CockroachDB has similar characteristics: Consensus-driven latency. CockroachDB also uses Raft for replication. Cross-region writes require quorum, so latency is bounded by inter-region round trips, similar to TiDB/TiKV.

Operational and licensing considerations. Recent versions have shifted licensing and feature availability. Advanced capabilities like geo-partitioning (which help localize data and reduce cross-region latency) are part of paid tiers. This introduces constraints for setups that require fine-grained data locality control without additional licensing.

YugabyteDB

This one I actually deployed and tested. YugabyteDB is Kubernetes-native, supports active/active replication through their xCluster feature, and the management UI is genuinely good — modern, clear, well-designed. I ran it on both clusters using their operator.

The xCluster setup works: deploy two independent YugabyteDB clusters, configure bidirectional xCluster replication between them. In theory, writes in Mongolia replicate to Germany and vice versa.

The dealbreaker: no DDL replication. Every time I add a table or alter a schema, I have to manually register each new table in the xCluster configuration. There's no automation for this in the open source version — I'd have to go into the dashboard, find the table ID, and add it manually every time. The UI for xCluster management is also rough. YugabyteDB Anywhere (their managed product) handles this properly, but that requires a license.

### Provided material
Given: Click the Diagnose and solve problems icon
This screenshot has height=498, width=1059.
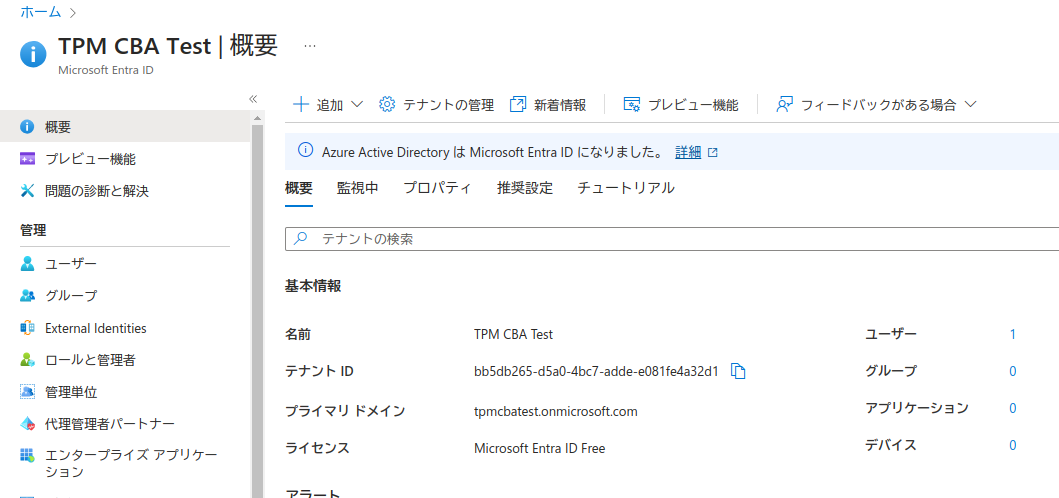Looking at the screenshot, I should tap(27, 191).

### Short exercise
In the database comparison, why is the lack of DDL replication in YugabyteDB's open source xCluster setup called a dealbreaker? Answer in one to three sentences.

### Task solution
Every time a table is added or a schema is altered, each new table has to be registered by hand in the xCluster configuration. The open source version has no automation for this, so it means going into the dashboard, finding the table ID and adding it manually every time.